Wie die Midterms und Social Media zusammenhängen:
- Social-Media-Unternehmen rufen selbst zum Wählen auf.
- Auf Social Media wird massiv für Kandidaten und politische Ideen geworben – häufig auch mit gezielter Desinformation. Die Unternehmen versprechen, die Integrität der Wahlen zu sichern.
- Social-Media-Unternehmen verdienen prächtig am Online-Wahlkampf.
Warum ist das interessant?
- Erstens zeigen Studien, dass Social-Media-Unternehmen enormen Einfluss auf das Wahlverhalten ausüben können.
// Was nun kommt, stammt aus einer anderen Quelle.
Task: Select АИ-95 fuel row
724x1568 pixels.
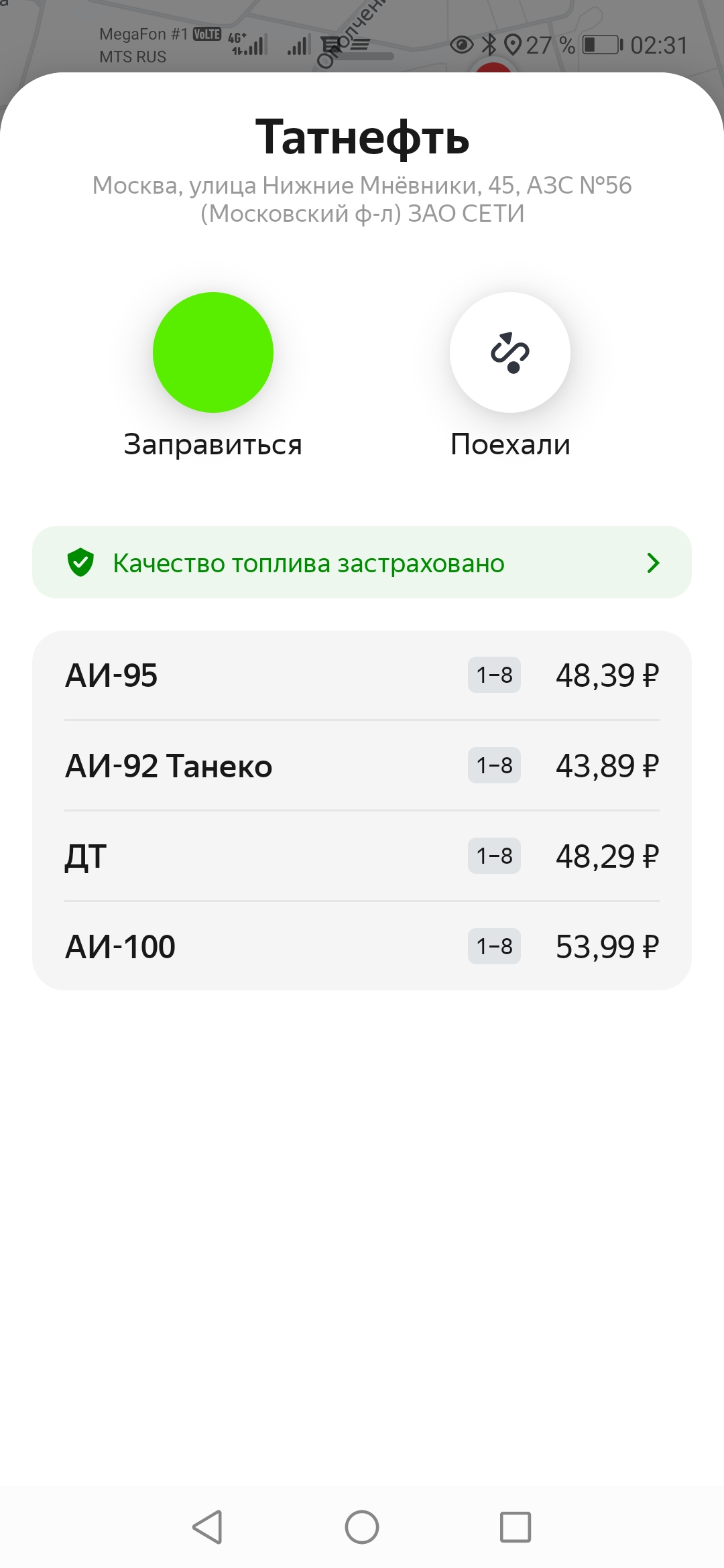Action: 362,675
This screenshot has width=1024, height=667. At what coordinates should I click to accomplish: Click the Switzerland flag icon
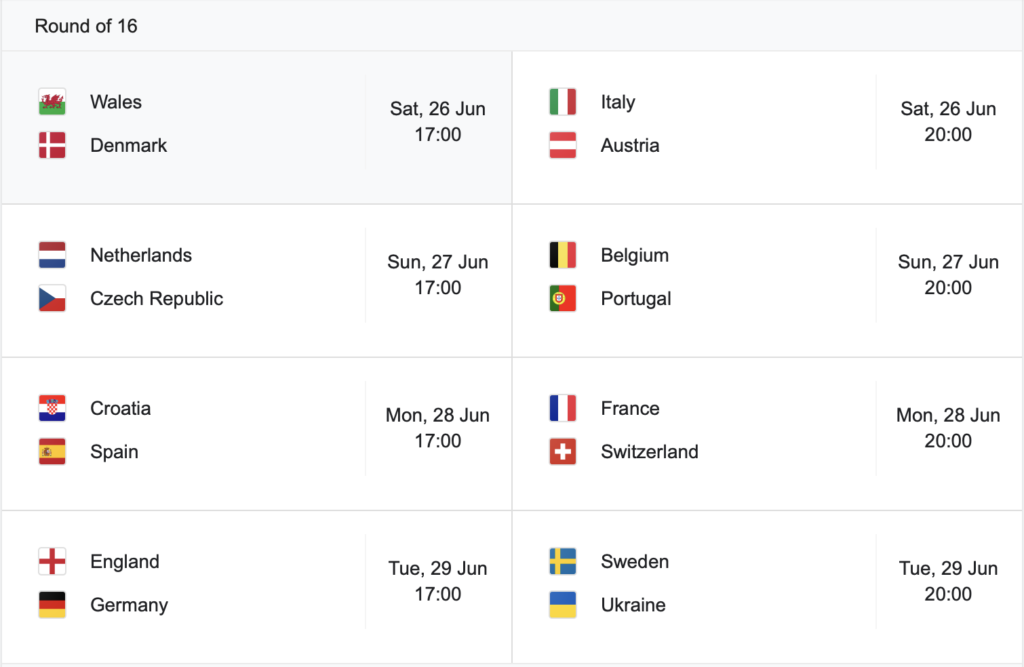pyautogui.click(x=563, y=451)
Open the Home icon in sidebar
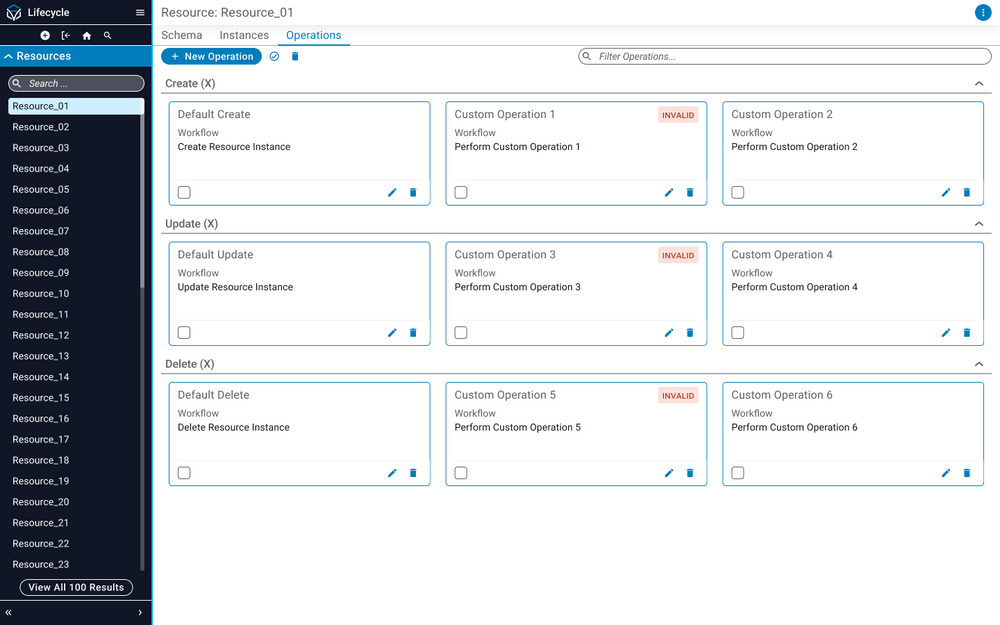 pos(87,34)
So konnte Facebook in einem vorher nicht angekündigten Experiment im Rahmen der Midterms 2010 zeigen, dass durch das Einblenden eines „I Voted“-Hinweises bei Freunden mehr Leute zum Wählen animiert werden konnten. (Vox) Das mag grundsätzlich erfreulich sein, keine Frage. Allerdings kann niemand außer der Social-Media-Plattformbetreiber wirklich wissen, welche Bevölkerungs- / Nutzergruppen dieser Hinweis ausgespielt wird. Das Potential der politischen Einflussnahme ist gigantisch. Snapchat etwa rühmt sich bereits ganz unverblümt damit, 400.000 Wähler mobilisiert zu haben (New York Times). Fragt sich nur, welche?
- Zweitens haben etwa Twitter und Facebook im Nachgang zur US-Wahl 2016 an verschiedenen Stellen versprochen, alles dafür zu tun, dass künftig keine Desinformationskampagnen auf den eigenen Plattformen mehr ausgeführt werden könnten – die US-Midterms sind der Lackmustest dafür. Wenn man sich anschaut, was in Facebook-Gruppen passiert, scheint Facebook klar versagt zu haben. (Medium / d1gi)
- Drittens stellt sich ganz grundsätzlich die Frage, ob wir in Demokratien wirklich die Aufgaben des Staats, etwa die Sicherung der Integrität von Wahlen, privaten Unternehmen überantworten wollen. Sicherlich nicht – nur was machen wir, wenn es gar nicht mehr in unserer Hand liegt?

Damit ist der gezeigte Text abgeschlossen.